Na eleição, 779 pessoas acreditaram em mim. O outro fui eu próprio. Já considerei “pífia” essa votação. Vejo agora que não foi. Sou velho, não tive dinheiro e estava há muito tempo longe da política partidária. São fatores consideráveis. Minha mensagem, na campanha, foi sempre a da honestidade e da transparência. Se esse número de eleitores aceitou essa proposta, cuido que, em condições mais favoráveis, será possível fazer com que ela chegue mais além.
Importa salientar que, em nenhum momento, neguei minhas origens ou minhas convicções. Quem o faz, creio, caminha celeremente para a perda de respeito. Essa postura firme e aberta me permitiu falar francamente com muitos de posições políticas divergentes das minhas e lhes mostrar que está longe de mim o fanatismo, assim como fazê-los ver que jamais pretendi ser proprietário da verdade.
Se assim me expresso é porque não consigo sopitar uma imensa preocupação com o futuro do meu país. Futuro que, para mim mesmo, é de curtíssima duração. Mas tenho filhos e netos, com a breve chegada do primeiro bisneto. Não quero que eles tenham de seu ancestral a imagem de um alienado ou de um mentecapto, capaz de acreditar que a terra é plana. Isso, nunca.
A ditadura de 64 serviu, pelo menos, para mostrar que os militares não detêm o monopólio do patriotismo. Muito ao contrário. Pelas atrocidades e desmandos que praticaram, restou evidente que seu sentimento de Brasil, forjado no autoritarismo, está muito longe da “pátria amada” com que sonhamos. Foram vinte e um anos de sombras e chumbo.
Parece não ter sido suficiente. Ainda se ouvem ecos das vozes que proclamam o negacionismo e o atraso, assim como se fôssemos incapazes de construir uma nação forjada na solidariedade e no respeito absoluto ao ser humano. É isso difícil? Com certeza. Mas são exatamente os obstáculos que nos devem servir de incentivo para, em os superando, conquistar o objetivo de construir uma sociedade mais justa e igualitária.
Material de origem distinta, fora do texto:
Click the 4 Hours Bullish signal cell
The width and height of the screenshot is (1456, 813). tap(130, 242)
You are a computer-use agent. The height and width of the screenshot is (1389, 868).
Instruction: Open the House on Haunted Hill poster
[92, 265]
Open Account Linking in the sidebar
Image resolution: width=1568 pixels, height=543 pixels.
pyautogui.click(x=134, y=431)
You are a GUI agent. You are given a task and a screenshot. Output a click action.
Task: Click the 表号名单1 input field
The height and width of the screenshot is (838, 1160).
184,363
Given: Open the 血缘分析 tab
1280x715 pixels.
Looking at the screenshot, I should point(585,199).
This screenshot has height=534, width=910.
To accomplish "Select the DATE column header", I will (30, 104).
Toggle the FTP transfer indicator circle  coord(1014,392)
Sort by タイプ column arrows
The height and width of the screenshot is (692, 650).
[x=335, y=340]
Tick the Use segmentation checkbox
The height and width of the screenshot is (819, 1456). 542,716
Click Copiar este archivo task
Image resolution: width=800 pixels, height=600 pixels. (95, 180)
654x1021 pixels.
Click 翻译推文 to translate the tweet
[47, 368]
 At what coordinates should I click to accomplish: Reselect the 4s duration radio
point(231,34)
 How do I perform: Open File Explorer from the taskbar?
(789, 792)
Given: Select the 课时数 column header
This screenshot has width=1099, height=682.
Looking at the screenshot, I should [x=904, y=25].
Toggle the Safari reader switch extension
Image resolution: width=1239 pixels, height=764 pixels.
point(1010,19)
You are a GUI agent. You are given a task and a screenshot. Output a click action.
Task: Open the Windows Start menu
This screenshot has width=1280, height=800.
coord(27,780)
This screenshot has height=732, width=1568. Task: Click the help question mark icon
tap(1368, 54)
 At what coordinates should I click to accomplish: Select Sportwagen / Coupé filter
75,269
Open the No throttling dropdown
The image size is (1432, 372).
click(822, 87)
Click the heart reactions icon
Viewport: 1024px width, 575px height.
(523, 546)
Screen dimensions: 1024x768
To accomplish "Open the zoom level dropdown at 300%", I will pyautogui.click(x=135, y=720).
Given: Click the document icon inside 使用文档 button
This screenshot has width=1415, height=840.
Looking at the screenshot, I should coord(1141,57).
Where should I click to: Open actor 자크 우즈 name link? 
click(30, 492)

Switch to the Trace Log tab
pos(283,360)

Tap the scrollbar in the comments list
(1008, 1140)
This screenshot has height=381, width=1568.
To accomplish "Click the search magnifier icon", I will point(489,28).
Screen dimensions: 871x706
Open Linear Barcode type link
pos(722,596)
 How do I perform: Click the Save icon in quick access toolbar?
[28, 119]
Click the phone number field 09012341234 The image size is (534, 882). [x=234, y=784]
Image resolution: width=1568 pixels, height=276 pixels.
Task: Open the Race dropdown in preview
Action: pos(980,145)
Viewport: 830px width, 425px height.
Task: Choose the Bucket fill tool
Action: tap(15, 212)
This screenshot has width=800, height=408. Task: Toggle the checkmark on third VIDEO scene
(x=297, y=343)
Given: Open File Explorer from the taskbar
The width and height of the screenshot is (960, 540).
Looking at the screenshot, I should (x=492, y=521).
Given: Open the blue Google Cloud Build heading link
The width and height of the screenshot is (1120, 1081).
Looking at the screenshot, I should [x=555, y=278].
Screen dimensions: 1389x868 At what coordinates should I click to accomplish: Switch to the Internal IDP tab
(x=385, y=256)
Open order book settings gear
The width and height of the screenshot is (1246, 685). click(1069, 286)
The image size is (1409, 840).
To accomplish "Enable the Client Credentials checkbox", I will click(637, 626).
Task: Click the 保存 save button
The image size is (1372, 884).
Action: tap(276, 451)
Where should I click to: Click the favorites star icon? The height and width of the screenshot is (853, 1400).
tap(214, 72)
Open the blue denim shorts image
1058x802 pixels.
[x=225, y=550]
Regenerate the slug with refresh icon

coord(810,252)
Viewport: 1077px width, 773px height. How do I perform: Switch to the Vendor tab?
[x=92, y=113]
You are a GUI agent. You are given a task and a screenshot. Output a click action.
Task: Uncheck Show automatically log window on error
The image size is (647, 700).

Nos últimos tempos, tem sido recorrente, aqui em nosso país, a invocação de Deus para justificar atrocidades e ignomínias. E imbecilidades. Assim é que se retoma o ideário fascista para proclamar sandices como “Deus, pátria, família e liberdade”. Mas, coisa curiosa, os que desfraldam essa bandeira são os mesmos responsáveis pela morte de mais de setecentos mil brasileiros, durante a pandemia, pela negação da ciência. Os mesmos que venderam refinarias nacionais a preço de banana, em troca de joias ilegalmente subtraídas do erário. Os mesmos que incentivaram a venda de armas de fogo, ao argumento idiota de que a posse delas é pressuposto da liberdade.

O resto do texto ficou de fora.